**PROBLEM DESCRIPTION**
The data shown below should all be retyped exactly.

START INFORMATION GIVEN

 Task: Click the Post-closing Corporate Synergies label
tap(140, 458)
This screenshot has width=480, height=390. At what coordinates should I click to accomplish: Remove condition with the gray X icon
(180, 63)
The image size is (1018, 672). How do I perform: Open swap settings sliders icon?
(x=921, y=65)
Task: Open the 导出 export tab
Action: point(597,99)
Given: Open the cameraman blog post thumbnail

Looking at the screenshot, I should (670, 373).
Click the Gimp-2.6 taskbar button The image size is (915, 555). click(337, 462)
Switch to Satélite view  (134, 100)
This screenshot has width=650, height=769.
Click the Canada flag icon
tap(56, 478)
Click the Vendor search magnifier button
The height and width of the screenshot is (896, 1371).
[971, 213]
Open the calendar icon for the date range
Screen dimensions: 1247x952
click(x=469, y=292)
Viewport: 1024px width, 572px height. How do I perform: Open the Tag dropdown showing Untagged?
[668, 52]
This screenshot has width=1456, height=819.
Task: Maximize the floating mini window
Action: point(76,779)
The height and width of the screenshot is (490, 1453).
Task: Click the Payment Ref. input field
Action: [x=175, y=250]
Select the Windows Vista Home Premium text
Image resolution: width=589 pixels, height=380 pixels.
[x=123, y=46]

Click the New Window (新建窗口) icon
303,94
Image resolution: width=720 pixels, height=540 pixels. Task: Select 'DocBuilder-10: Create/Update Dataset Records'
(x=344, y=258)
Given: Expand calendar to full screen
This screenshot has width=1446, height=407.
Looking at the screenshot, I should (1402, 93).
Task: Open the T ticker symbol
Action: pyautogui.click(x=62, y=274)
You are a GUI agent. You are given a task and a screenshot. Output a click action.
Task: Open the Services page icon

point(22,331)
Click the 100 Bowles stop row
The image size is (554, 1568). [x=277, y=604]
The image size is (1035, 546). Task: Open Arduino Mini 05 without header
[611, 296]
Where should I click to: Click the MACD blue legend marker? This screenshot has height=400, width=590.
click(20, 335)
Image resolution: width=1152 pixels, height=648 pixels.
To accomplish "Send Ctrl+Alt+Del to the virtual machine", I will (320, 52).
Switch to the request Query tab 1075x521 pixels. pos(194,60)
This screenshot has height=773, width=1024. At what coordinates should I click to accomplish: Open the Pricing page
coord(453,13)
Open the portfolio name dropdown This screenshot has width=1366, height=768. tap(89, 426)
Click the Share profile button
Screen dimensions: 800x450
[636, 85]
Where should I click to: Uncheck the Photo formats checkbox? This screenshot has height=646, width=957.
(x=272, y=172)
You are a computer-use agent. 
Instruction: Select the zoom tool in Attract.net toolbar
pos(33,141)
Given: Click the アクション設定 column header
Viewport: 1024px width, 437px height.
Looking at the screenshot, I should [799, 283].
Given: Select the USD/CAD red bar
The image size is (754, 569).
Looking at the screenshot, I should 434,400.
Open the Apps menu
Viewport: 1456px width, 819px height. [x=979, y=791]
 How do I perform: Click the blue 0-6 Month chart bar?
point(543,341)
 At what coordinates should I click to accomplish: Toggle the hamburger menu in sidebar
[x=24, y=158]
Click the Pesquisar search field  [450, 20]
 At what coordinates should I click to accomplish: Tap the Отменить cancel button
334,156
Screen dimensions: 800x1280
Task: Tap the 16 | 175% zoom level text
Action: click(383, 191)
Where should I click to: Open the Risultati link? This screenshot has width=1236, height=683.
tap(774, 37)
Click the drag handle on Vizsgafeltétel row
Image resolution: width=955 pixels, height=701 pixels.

END INFORMATION GIVEN

**EXERCISE RESPONSE**
 Task: Click the Post-closing Corporate Synergies label
tap(140, 458)
This screenshot has width=480, height=390. At what coordinates should I click to accomplish: Remove condition with the gray X icon
(180, 63)
The image size is (1018, 672). How do I perform: Open swap settings sliders icon?
(x=921, y=65)
Task: Open the 导出 export tab
Action: point(597,99)
Given: Open the cameraman blog post thumbnail

Looking at the screenshot, I should (670, 373).
Click the Gimp-2.6 taskbar button The image size is (915, 555). click(337, 462)
Switch to Satélite view  (134, 100)
This screenshot has width=650, height=769.
Click the Canada flag icon
tap(56, 478)
Click the Vendor search magnifier button
The height and width of the screenshot is (896, 1371).
[971, 213]
Open the calendar icon for the date range
Screen dimensions: 1247x952
click(x=469, y=292)
Viewport: 1024px width, 572px height. How do I perform: Open the Tag dropdown showing Untagged?
[668, 52]
This screenshot has width=1456, height=819.
Task: Maximize the floating mini window
Action: point(76,779)
The height and width of the screenshot is (490, 1453).
Task: Click the Payment Ref. input field
Action: [x=175, y=250]
Select the Windows Vista Home Premium text
Image resolution: width=589 pixels, height=380 pixels.
[x=123, y=46]

Click the New Window (新建窗口) icon
303,94
Image resolution: width=720 pixels, height=540 pixels. Task: Select 'DocBuilder-10: Create/Update Dataset Records'
(x=344, y=258)
Given: Expand calendar to full screen
This screenshot has width=1446, height=407.
Looking at the screenshot, I should (1402, 93).
Task: Open the T ticker symbol
Action: pyautogui.click(x=62, y=274)
You are a GUI agent. You are given a task and a screenshot. Output a click action.
Task: Open the Services page icon

point(22,331)
Click the 100 Bowles stop row
The image size is (554, 1568). [x=277, y=604]
The image size is (1035, 546). Task: Open Arduino Mini 05 without header
[611, 296]
Where should I click to: Click the MACD blue legend marker? This screenshot has height=400, width=590.
click(20, 335)
Image resolution: width=1152 pixels, height=648 pixels.
To accomplish "Send Ctrl+Alt+Del to the virtual machine", I will (320, 52).
Switch to the request Query tab 1075x521 pixels. pos(194,60)
This screenshot has height=773, width=1024. At what coordinates should I click to accomplish: Open the Pricing page
coord(453,13)
Open the portfolio name dropdown This screenshot has width=1366, height=768. tap(89, 426)
Click the Share profile button
Screen dimensions: 800x450
[636, 85]
Where should I click to: Uncheck the Photo formats checkbox? This screenshot has height=646, width=957.
(x=272, y=172)
You are a computer-use agent. 
Instruction: Select the zoom tool in Attract.net toolbar
pos(33,141)
Given: Click the アクション設定 column header
Viewport: 1024px width, 437px height.
Looking at the screenshot, I should [799, 283].
Given: Select the USD/CAD red bar
The image size is (754, 569).
Looking at the screenshot, I should 434,400.
Open the Apps menu
Viewport: 1456px width, 819px height. [x=979, y=791]
 How do I perform: Click the blue 0-6 Month chart bar?
point(543,341)
 At what coordinates should I click to accomplish: Toggle the hamburger menu in sidebar
[x=24, y=158]
Click the Pesquisar search field  [450, 20]
 At what coordinates should I click to accomplish: Tap the Отменить cancel button
334,156
Screen dimensions: 800x1280
Task: Tap the 16 | 175% zoom level text
Action: click(383, 191)
Where should I click to: Open the Risultati link? This screenshot has width=1236, height=683.
tap(774, 37)
Click the drag handle on Vizsgafeltétel row
Image resolution: width=955 pixels, height=701 pixels.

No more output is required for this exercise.